Sunday, March 17, 2013

The Similarities Between Naidu And Modi

Once Chandrababu Naidu discovered the mouse in 1995, he would hold forth on how far it would take the world. Give him a mike and he would speak only about how technology transformed life. He blushed self-consciously when corporate honchos called him the CEO of Andhra Pradesh Inc. who he wooed with cheap land around Hyderabad and ‘Hyderabadi hospitality, Hyderabadi biryani and yes, Hyderabadi pearls for your wife’. He often spoke of how Hyderabad will be the bridge between Europe and China, how the only ‘ism’ of relevance in the 21st century was ‘tourism’ and took credit for the telecom revolution, claiming that he had told the then prime minister A B Vajpayee to open up the sector. There was a mini-clamour among the progressive sections in the pre-Twitter era about how he would make a great Prime Minister.

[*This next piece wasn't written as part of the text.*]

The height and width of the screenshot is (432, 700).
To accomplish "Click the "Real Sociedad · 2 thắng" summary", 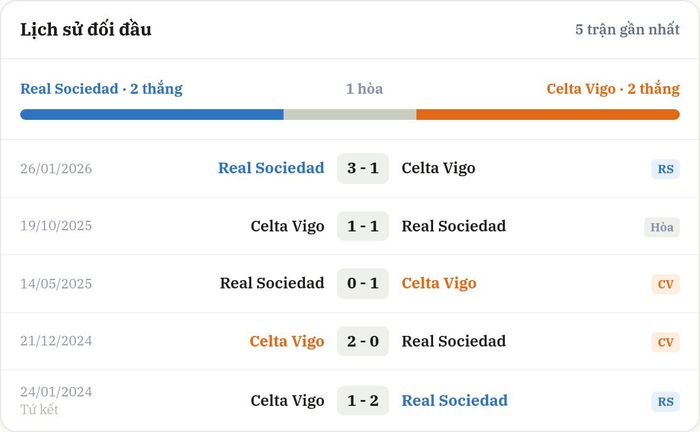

Listening last night to Narendra Modi, my Twitter timeline’s prime minister-in-waiting, there was therefore a sense of deja vu. Like Naidu, Modi was obsessed with the ‘I’ and the NaMo mantra was a 2013 upgraded version of Babuspeak. He also claimed that he secretly advised the PM who, he mockingly revealed, was a enthusiastic listener but a poor doer. His tone throughout was ‘If only India followed what I have done in Gujarat but alas …’ The pregnant pauses were cues for the audience to clap at the India Today conclave.

I have absolutely no quarrel with Modi’s ‘Gujarat Shining’ slogan. After all a chief minister is also like the chief marketing manager and full credit to Modi (and Naidu before him) for having raised the profile of his patch with his aggressive pitch. With a heavy-on-statistics, 12-minute film screened at the gathering, he aimed to stump everyone in the numbers game but as his party colleague, Navyot Singh Sidhu told us many matches ago, ‘Statistics are like miniskirts, what they reveal is tantalizing, but what they hide is crucial’.

To Modi’s credit, he has picked up several of Naidu’s success stories (like the women self-help groups, the use of IT to introduce transparency in government functioning) but more importantly, learnt from Naidu’s mistakes. The Andhra Pradesh chief minister behaved like the Mayor of Hyderabad and paid the price for his urban-centric approach. Modi claims he has focussed on agriculture and irrigation and now his mind is working on developing 50 towns all over Gujarat.

The question then is whether India will buy into the Gujarat story. Last night, one hour into hearing Modi’s spiel, my nine-and-a-half-year-old daughter said, ‘Appa, doesn’t he talk of change just like Obama. Why not we move to Ahmedabad?’ Amused at this neo-convert, I knew who she would have voted for if she was already 18.

That is proving to be Modi’s biggest strength. He is a fantastic communicator and his anecdotal style of speaking (as opposed to Naidu’s oratory) connects. He is like a dream merchant who is asking the non-Gujaratis of India to dream of Utopia, which he claims is already existing in ‘mere Gujarat mein’.

In February, when Modi was addressing the gathering of students at the Shri Ram College of Commerce in Delhi, I was with a couple of acquaintances at a friend’s place. At one point, I exclaimed, ‘the students are cheering for every word he says’ to invite this terse remark from one of the gentlemen present. ‘Don’t they see the blood on his hands?’

Indeed, for all of Modi’s stress on governance, the ‘blood on his hands’ makes many in India see red. Point this out and the Modi fan club goes ballistic. Why I wonder. If a person aspires to lead India, the country has a right to ask questions and seek answers.

At the same time, I find this obsession to extract a ‘sorry’ from Modi meaningless. What purpose would it serve now? If Modi had indeed expressed regret in 2002 or even before the 2004 elections, it would have still made sense. `Sorry’ as a balm has passed its expiry date and wouldn’t heal any wounds. The thing to do is to pursue the judicial process to its logical end and if indeed Modi is found guilty, punish him as per law.

The Congress has no leg to stand on to question Modi on 2002, given its own track record vis-a-vis communal riots. Jagdish Tytler, one of those accused in the 1984 anti-Sikh riots is still a senior Congress functionary in charge of Odisha and the only reason why the likes of Sajjan Kumar are persona non grata in the Congress is because they have become electorally irrelevant and not because of the 1984 taint.

Modi presents India with a difficult choice. Do we continue with the Mai-baap culture’s condescending tone or give this man a chance? Despite his divisive image and the past history and DNA of the party he belongs to, Modi does not project himself as a macho Hindu. Instead, in a very American manner, he harps continuously on inculcating the pride of being an Indian. For the average middle class Indian, obsessed with putting heroes on a pedestal, this is Modi’s sex appeal.